The social media and Internet contain burgeoning information on consumer preferences, leading economic indicators, business cycles, and the economic and social states of a society.

"It is anticipated that social network data will continue to explode and be exploited for many new applications," predict the co-authors of the study. New applications include ultra-individualized services.

And in the area of Internet security, they add, "When a network-based attack takes place, historical data on network traffic may allow us to efficiently identify the source and targets of the attack."

With Big Data emerging from many frontiers of scientific research and technological advances, researchers have focused on the development of new computational infrastructure and data-storage methods, of fast algorithms that are scalable to massive data with high dimensionality.

"This forges cross-fertilization among different fields including statistics, optimization and applied mathematics," the scientists add.

The massive sample sizes giving rise to Big Data fundamentally challenge the traditional computing infrastructure.

"In many applications, we need to analyze Internet-scale data containing billions or even trillions of data points, which makes even a linear pass of the whole dataset unaffordable," the researchers point out.

The basic approach to store and process such data is to divide and conquer. The idea is to partition a large problem into more tractable and independent sub-problems. Each sub- problem is tackled in parallel by different processing units. On a small scale, this divide-and-conquer strategy can be implemented either by multi-core computing or grid computing.

On a larger scale, handling enormous arrays of data requires a new computing infrastructure that supports massively parallel data storage and processing.

The researchers present Hadoop as an example of a basic software and programming infrastructure for Big Data processing. Alongside Hadoop's distributed file system, they review MapReduce, a programming model for processing large datasets in a parallel fashion, cloud supercomputing, convex optimization, and random projection algorithms, which are specifically designed to meet Big Data's computational challenges.

Hadoop is a Java-based software framework for distributed data management and processing.

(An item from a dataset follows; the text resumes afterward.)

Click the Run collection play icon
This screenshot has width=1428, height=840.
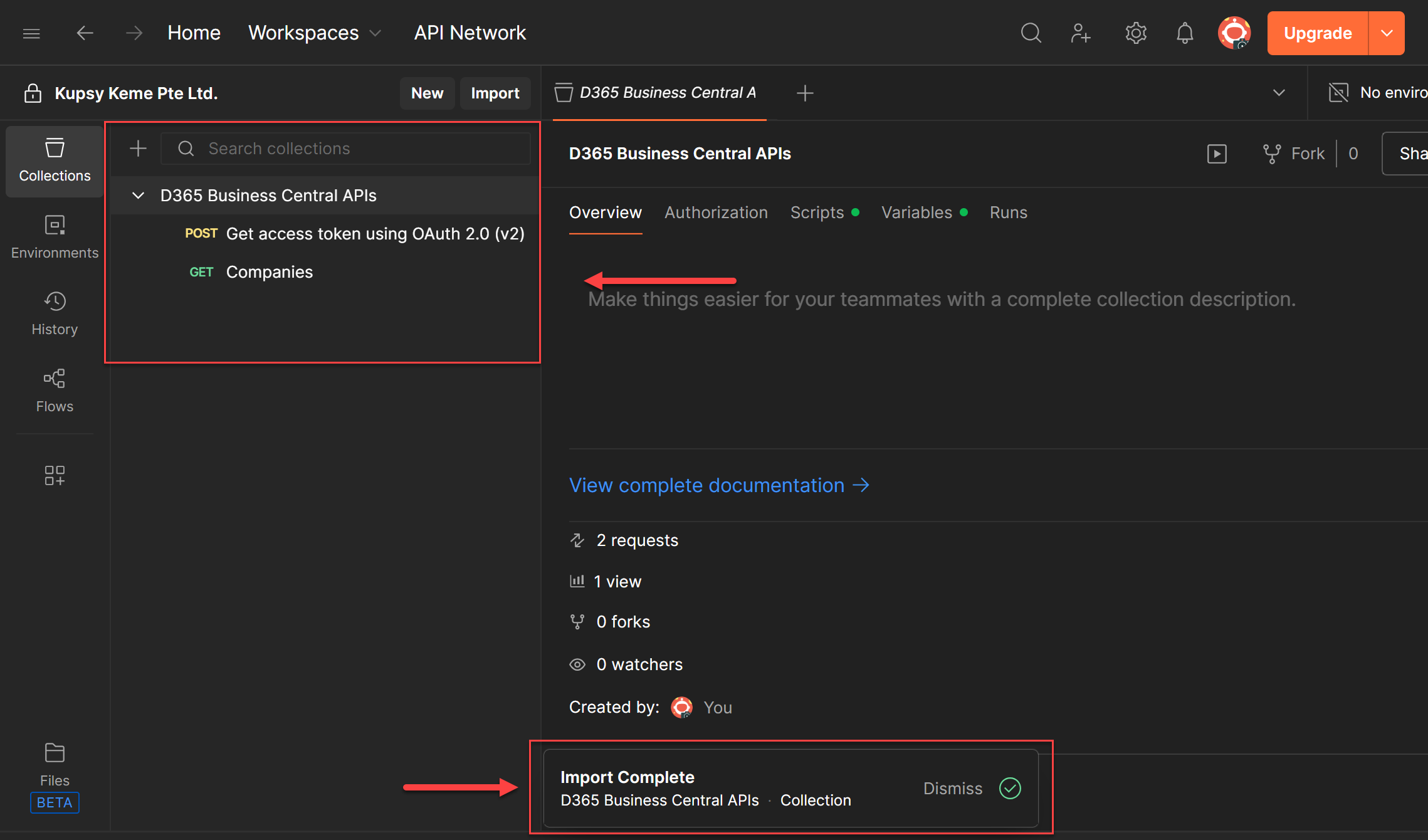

It contains a set of open source libraries for distributed computing using the MapReduce programming model and its own distributed file system called HDFS. Hadoop automatically facilitates scalability and takes cares of detecting and handling failures.

HDFS is designed to host and provide high-throughput access to large datasets that are redundantly stored across multiple machines. It ensures Big Data's survivability and high availability for parallel applications.

In terms of statistical analysis, Big Data presents another set of new challenges. Researchers tend to collect as many features of the samples as possible; as a result, these samples are commonly heterogeneous and high dimensional.

High dimensionality brings new problems, including noise accumulation, spurious correlation, and incidental endogeneity. For instance, high dimensionality gives rise to spurious correlation. In studying the association between cancers and certain genomic and clinical factors, it might be possible that prostate cancer is highly correlated to an unrelated gene. However, such a high correlation could be explained by high dimensionality: In studies that include so many features, ranging from genomic information to height, weight and gender to favorite foods and sports, some high correlations emerge merely by chance.